A Converse Sum of Squares Lyapunov Result with a Degree Bound

TL;DR

This paper proves that exponential stability of polynomial vector fields on bounded sets guarantees the existence of a sum-of-squares Lyapunov function with a degree bound, enabling stability verification via semidefinite programming.

Contribution

It establishes a constructive converse Lyapunov theorem with degree bounds for polynomial systems, linking stability to SOS Lyapunov functions.

Findings

Existence of SOS Lyapunov functions for exponentially stable polynomial systems.

Degree bounds for SOS Lyapunov functions are provided.
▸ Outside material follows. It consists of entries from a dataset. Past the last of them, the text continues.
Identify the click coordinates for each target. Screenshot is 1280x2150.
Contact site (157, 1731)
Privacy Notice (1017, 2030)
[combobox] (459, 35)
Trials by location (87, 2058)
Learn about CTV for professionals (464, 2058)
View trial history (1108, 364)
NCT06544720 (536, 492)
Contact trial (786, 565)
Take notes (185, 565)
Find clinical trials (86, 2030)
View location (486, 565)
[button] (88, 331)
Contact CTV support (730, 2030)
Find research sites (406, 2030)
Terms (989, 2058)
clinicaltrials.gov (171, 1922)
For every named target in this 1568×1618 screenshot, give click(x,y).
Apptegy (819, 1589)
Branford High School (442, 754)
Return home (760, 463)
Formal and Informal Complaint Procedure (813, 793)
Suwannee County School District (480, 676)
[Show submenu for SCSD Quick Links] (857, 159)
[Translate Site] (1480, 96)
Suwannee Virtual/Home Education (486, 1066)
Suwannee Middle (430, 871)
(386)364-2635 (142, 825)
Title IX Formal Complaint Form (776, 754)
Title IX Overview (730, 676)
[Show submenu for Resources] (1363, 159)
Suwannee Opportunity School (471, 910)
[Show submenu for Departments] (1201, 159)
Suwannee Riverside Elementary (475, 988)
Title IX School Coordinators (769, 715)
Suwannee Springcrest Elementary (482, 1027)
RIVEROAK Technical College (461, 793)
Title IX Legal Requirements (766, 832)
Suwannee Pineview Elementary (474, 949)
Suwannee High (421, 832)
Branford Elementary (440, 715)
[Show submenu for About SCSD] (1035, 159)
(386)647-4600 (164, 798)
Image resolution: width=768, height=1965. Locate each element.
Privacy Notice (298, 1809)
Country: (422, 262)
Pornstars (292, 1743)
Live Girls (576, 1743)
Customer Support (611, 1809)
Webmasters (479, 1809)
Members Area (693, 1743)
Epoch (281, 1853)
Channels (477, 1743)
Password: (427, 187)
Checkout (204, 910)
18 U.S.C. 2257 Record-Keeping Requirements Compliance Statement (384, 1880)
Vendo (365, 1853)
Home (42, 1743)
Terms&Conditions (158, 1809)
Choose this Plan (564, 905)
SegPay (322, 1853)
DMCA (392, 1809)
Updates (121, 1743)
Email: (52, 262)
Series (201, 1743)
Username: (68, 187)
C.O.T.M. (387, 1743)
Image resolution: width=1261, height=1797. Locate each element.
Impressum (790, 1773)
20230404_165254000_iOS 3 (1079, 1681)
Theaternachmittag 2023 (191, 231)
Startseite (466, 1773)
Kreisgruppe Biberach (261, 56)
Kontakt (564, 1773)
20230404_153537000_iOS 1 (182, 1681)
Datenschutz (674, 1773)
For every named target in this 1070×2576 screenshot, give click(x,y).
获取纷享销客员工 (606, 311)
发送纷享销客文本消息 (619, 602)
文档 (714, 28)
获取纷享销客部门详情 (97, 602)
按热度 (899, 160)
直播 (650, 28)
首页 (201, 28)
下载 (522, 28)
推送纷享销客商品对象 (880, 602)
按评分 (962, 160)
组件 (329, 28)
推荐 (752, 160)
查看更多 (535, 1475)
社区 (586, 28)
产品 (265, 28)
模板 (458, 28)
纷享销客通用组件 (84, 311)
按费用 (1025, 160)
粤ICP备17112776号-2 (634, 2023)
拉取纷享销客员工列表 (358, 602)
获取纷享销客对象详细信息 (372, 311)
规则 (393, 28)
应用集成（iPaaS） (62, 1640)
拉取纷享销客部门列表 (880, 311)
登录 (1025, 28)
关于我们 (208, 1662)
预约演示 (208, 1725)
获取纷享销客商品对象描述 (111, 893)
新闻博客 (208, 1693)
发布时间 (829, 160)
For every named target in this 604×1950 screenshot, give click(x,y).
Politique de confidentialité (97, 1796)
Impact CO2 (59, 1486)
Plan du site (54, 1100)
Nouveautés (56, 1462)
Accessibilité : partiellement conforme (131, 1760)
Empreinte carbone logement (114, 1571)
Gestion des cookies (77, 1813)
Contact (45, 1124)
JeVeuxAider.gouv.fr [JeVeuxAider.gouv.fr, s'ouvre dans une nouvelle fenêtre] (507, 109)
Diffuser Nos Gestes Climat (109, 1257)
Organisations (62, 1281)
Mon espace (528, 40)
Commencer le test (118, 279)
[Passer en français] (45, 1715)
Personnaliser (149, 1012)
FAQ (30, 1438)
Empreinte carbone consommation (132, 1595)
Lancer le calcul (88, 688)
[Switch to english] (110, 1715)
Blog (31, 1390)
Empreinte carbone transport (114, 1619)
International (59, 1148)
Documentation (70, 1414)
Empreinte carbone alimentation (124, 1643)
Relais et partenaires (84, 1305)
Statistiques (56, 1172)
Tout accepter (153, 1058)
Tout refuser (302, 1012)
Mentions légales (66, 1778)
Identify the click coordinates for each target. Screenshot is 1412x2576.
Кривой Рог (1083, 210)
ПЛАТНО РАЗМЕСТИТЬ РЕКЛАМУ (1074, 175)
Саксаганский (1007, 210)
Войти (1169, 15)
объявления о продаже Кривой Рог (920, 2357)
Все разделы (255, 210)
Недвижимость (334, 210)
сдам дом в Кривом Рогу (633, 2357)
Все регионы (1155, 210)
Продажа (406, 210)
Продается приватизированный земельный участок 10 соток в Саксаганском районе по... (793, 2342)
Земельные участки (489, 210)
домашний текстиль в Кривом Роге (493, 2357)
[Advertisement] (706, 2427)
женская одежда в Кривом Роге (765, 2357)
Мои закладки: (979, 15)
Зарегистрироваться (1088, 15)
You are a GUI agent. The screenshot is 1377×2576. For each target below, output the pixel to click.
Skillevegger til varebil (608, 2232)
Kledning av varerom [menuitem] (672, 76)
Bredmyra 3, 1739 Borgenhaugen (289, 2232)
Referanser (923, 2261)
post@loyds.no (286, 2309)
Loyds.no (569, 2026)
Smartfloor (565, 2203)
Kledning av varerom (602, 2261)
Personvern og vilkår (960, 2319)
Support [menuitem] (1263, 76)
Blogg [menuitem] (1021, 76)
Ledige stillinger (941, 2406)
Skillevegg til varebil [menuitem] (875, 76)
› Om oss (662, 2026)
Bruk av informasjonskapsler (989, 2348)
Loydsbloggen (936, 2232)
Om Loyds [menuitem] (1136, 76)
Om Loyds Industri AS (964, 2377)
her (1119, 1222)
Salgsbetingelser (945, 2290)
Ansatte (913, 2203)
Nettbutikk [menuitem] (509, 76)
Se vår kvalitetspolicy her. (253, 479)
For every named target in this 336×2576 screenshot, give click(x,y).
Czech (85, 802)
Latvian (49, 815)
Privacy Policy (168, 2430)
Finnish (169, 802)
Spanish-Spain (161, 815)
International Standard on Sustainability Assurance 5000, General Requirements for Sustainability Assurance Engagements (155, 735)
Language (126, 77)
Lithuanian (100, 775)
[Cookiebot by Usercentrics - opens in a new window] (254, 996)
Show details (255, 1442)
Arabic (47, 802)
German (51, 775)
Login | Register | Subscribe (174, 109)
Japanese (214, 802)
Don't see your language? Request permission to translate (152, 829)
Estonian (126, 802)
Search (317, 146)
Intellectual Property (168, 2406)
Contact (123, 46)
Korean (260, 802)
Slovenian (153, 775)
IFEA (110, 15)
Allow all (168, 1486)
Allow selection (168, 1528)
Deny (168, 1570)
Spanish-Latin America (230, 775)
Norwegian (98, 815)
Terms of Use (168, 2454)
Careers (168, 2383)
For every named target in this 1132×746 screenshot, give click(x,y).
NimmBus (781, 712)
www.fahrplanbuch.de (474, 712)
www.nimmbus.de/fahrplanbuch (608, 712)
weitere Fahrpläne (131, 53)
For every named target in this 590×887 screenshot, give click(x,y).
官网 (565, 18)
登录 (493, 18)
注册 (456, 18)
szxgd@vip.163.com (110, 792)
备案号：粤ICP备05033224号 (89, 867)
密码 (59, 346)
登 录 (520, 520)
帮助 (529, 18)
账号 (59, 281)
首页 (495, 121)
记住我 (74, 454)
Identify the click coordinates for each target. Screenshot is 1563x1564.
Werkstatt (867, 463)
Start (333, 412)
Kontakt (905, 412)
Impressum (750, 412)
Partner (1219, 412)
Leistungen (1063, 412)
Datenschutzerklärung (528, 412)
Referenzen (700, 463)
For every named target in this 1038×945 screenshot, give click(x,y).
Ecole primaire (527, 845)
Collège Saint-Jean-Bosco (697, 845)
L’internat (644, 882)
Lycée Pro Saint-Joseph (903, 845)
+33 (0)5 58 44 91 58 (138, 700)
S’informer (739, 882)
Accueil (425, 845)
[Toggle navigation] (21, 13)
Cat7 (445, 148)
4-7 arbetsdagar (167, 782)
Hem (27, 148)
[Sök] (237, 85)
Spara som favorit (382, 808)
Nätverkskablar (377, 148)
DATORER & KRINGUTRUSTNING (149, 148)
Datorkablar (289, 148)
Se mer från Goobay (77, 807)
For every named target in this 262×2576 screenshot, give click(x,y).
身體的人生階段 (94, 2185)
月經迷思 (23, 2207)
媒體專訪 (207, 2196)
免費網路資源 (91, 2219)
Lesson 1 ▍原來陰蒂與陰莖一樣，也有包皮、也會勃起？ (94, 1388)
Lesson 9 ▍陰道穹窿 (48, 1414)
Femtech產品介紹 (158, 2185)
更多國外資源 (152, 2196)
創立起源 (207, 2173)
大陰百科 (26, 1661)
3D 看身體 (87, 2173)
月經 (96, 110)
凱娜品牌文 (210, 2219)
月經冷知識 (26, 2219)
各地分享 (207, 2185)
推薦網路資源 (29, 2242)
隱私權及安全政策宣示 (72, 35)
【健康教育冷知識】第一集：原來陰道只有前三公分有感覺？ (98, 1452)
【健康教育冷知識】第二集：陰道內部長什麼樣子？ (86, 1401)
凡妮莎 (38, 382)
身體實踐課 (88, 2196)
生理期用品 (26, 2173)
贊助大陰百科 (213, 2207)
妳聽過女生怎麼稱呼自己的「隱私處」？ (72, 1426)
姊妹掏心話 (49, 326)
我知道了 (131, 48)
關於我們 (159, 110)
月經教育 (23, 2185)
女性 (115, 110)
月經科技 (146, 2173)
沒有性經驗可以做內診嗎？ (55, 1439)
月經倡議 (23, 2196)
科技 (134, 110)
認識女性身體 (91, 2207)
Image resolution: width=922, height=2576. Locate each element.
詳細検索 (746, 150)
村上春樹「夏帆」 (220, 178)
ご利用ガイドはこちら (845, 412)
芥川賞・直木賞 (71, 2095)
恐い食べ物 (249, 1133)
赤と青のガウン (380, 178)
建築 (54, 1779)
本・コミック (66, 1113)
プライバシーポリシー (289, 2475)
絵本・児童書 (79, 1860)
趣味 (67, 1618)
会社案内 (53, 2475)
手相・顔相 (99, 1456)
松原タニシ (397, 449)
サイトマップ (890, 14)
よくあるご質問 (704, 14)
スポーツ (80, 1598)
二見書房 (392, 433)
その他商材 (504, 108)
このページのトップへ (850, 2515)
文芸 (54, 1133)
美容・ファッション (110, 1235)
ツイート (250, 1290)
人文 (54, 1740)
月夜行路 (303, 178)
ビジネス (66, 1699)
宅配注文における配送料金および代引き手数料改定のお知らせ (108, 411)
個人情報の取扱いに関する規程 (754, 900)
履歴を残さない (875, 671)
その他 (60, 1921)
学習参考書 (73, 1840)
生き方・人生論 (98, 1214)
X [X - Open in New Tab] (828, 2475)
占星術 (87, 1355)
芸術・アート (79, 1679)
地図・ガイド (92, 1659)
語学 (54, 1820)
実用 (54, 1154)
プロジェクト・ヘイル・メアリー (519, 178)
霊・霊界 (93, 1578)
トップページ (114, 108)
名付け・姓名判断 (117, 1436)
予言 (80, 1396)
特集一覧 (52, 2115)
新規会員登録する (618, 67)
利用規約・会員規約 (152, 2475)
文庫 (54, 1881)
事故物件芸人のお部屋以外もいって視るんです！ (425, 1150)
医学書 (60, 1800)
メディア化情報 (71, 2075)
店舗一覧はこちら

Semidefinite programming can be used for stability analysis with complexity bounds.

Abstract

Sum of Squares programming has been used extensively over the past decade for the stability analysis of nonlinear systems but several questions remain unanswered. In this paper, we show that exponential stability of a polynomial vector field on a bounded set implies the existence of a Lyapunov function which is a sum-of-squares of polynomials. In particular, the main result states that if a system is exponentially stable on a bounded nonempty set, then there exists an SOS Lyapunov function which is exponentially decreasing on that bounded set. The proof is constructive and uses the Picard iteration. A bound on the degree of this converse Lyapunov function is also given. This result implies that semidefinite programming can be used to answer the question of stability of a polynomial vector field with a bound on complexity.